#### [Stated exercise]
Copy the listing below line for line, without changing any character, spacing, or line break.

#### [Given data]
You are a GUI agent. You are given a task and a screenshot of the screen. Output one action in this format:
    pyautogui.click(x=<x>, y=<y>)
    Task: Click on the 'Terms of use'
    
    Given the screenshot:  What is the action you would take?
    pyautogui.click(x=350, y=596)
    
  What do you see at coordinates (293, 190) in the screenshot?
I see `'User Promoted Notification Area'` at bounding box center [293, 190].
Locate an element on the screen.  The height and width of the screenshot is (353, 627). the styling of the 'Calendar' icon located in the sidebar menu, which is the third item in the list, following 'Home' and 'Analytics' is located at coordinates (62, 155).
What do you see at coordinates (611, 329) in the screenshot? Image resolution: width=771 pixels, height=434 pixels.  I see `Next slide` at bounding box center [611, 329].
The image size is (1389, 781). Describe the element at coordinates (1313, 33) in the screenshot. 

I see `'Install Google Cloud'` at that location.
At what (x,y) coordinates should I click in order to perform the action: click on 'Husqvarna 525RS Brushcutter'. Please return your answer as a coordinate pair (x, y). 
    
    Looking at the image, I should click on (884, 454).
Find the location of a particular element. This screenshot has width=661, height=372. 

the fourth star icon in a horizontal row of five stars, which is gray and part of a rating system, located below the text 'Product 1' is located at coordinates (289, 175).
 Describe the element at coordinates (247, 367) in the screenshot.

#### [Output below]
You are a GUI agent. You are given a task and a screenshot of the screen. Output one action in this format:
    pyautogui.click(x=<x>, y=<y>)
    Task: Click on the 'Terms of use'
    
    Given the screenshot:  What is the action you would take?
    pyautogui.click(x=350, y=596)
    
  What do you see at coordinates (293, 190) in the screenshot?
I see `'User Promoted Notification Area'` at bounding box center [293, 190].
Locate an element on the screen.  The height and width of the screenshot is (353, 627). the styling of the 'Calendar' icon located in the sidebar menu, which is the third item in the list, following 'Home' and 'Analytics' is located at coordinates (62, 155).
What do you see at coordinates (611, 329) in the screenshot? Image resolution: width=771 pixels, height=434 pixels.  I see `Next slide` at bounding box center [611, 329].
The image size is (1389, 781). Describe the element at coordinates (1313, 33) in the screenshot. 

I see `'Install Google Cloud'` at that location.
At what (x,y) coordinates should I click in order to perform the action: click on 'Husqvarna 525RS Brushcutter'. Please return your answer as a coordinate pair (x, y). 
    
    Looking at the image, I should click on (884, 454).
Find the location of a particular element. This screenshot has width=661, height=372. 

the fourth star icon in a horizontal row of five stars, which is gray and part of a rating system, located below the text 'Product 1' is located at coordinates (289, 175).
 Describe the element at coordinates (247, 367) in the screenshot.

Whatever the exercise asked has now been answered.